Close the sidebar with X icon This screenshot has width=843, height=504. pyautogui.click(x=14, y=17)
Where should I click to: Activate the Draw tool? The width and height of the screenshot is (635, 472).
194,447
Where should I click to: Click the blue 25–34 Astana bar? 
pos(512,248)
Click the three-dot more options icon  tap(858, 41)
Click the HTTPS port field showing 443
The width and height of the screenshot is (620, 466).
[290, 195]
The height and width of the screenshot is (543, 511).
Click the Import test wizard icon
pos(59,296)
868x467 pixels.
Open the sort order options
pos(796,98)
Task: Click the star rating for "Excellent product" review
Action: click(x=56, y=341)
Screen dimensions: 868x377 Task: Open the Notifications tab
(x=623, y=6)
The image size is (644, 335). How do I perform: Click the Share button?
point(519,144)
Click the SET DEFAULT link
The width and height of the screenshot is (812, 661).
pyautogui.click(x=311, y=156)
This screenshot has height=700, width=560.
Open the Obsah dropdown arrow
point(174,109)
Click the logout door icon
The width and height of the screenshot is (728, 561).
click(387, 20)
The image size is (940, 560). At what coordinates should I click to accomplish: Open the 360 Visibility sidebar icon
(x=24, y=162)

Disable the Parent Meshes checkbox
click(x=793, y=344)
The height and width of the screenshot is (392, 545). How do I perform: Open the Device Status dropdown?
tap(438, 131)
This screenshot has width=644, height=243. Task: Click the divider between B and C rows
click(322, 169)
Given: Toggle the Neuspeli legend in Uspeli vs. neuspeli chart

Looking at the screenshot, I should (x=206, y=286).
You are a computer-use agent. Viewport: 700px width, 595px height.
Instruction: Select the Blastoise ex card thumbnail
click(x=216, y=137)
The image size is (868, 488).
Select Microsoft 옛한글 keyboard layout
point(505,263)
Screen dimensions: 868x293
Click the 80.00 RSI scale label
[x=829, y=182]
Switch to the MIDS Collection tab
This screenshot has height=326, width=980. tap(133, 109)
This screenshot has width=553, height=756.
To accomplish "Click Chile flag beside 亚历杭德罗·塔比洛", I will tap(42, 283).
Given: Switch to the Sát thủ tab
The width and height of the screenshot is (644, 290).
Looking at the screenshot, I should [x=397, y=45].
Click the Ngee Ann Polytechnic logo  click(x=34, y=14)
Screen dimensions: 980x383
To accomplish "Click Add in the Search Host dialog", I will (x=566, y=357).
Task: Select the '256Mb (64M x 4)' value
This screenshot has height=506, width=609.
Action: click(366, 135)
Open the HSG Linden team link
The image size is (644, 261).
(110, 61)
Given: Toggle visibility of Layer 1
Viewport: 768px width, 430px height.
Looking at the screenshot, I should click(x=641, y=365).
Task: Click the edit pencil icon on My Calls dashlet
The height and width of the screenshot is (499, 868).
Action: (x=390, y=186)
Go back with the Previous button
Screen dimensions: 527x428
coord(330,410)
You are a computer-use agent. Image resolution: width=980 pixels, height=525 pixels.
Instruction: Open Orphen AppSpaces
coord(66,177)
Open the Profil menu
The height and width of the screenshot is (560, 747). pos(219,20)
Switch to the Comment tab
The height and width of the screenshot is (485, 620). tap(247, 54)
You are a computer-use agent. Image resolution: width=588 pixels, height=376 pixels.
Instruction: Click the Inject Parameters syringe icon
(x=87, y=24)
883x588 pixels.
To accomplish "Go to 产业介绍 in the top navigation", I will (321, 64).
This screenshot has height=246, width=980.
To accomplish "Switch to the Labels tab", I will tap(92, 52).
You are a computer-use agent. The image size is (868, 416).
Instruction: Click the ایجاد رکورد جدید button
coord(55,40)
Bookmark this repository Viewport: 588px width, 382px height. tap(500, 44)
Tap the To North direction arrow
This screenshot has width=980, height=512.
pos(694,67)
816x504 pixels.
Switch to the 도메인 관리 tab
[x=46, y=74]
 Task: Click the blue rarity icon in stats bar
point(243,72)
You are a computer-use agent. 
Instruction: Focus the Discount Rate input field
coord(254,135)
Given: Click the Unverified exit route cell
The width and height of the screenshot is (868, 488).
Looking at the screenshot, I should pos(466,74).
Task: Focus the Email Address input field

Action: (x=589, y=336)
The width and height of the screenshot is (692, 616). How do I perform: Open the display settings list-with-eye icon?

——

* **Problem requirements**:
Please list each line above that contains the string "Given", copying every such line in full.

* **Task solution**:
Given: Toggle the Neuspeli legend in Uspeli vs. neuspeli chart
Given: Switch to the Sát thủ tab
Given: Toggle visibility of Layer 1
Given: Click the Unverified exit route cell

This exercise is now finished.